Augieland responds to a letter about how to choose farmers at the Greenmarket. His thesis? "Make a habit of touching produce and you will know all you need to know about who has the best what." He gives tips on how to feel for the best tomatoes, lettuce, corn, and more.

On July 17th, Sustainable Food News reported that the USDA is attempting to add an additional 13 substances to the list approved for organic certification, including coloring agents, preservatives, antibiotics, and other synthetic substances. Contact the USDA if you have something to say about this; SFN reports that "[i]ndustry and the public are invited to comment on the proposed recommendations by Sept. 15." 

Celebrating the 30th anniversary of the Greenmarket, both New York Magazine and The New York Times write on the current state of the beloved New York institution. The New York Magazine article discusses the history of the market and profiles five Greenmarket farms; The New York Times focuses on the dichotomy between Greenmarkets servicing low income neighborhoods and high profile Greenmarkets like Union Square and Grand Army Plaza.
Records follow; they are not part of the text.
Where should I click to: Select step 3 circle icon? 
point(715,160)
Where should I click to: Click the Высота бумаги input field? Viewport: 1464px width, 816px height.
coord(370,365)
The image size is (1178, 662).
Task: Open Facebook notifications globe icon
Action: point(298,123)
Gothamist provides some tips on cooking with blueberries, which are now abundant at Greenmarkets across the city. Fantasy Fruit Farm has some tasty and comparatively less pricey ones at the Union Square Greenmarket ($3.50/pint, $6/two pints).

CHEF SIGHTINGS

April Bloomfield, head chef at The Spotted Pig, buying a cart's worth of produce at the Union Square Greenmarket on July 12th...Rene Ortiz of La Esquina, buying gooseberries at Locust Grove with his wife and baby for a red tomatillo sauce on July 19th.

WHAT'S IN, WHAT'S OUT

Sweet plums ($3.00 to $4.00/lb.) from Terhune Orchards (red and yellow varieties), Locust Grove ("oshi washi" variety), and Caradonna...raspberries ($4.00/lb) from Terhune Orchards and Locust Grove...apricots ($4.00/lb) from Terhune Orchards and Migliorelli Farm. To find a ripe apricot, shake and listen for a loose pit rattling inside...red currants ($4.00/half pint, $6.00/quart) from Berried Treasures and Locust Grove...ginger gold apples ($1.50/lb.) from Locust Grove...lodi apples (super sour, $1.25/lb) from Caradonna...gooseberries ($3.00 to $4.00/half pint) from Locust Grove and Caradonna...eggplant ($1.25 to $1.50/lb.) is now at Cherry Lane Farm and Caradonna in addition to Kernan Farms...black currants ($3.00 to 3.50/half pint) from Fantasy Fruit Farm and Berkshire Berries...cantaloupe ($1/lb, $3/each) at Oak Grove Plantation and Kernan Farms.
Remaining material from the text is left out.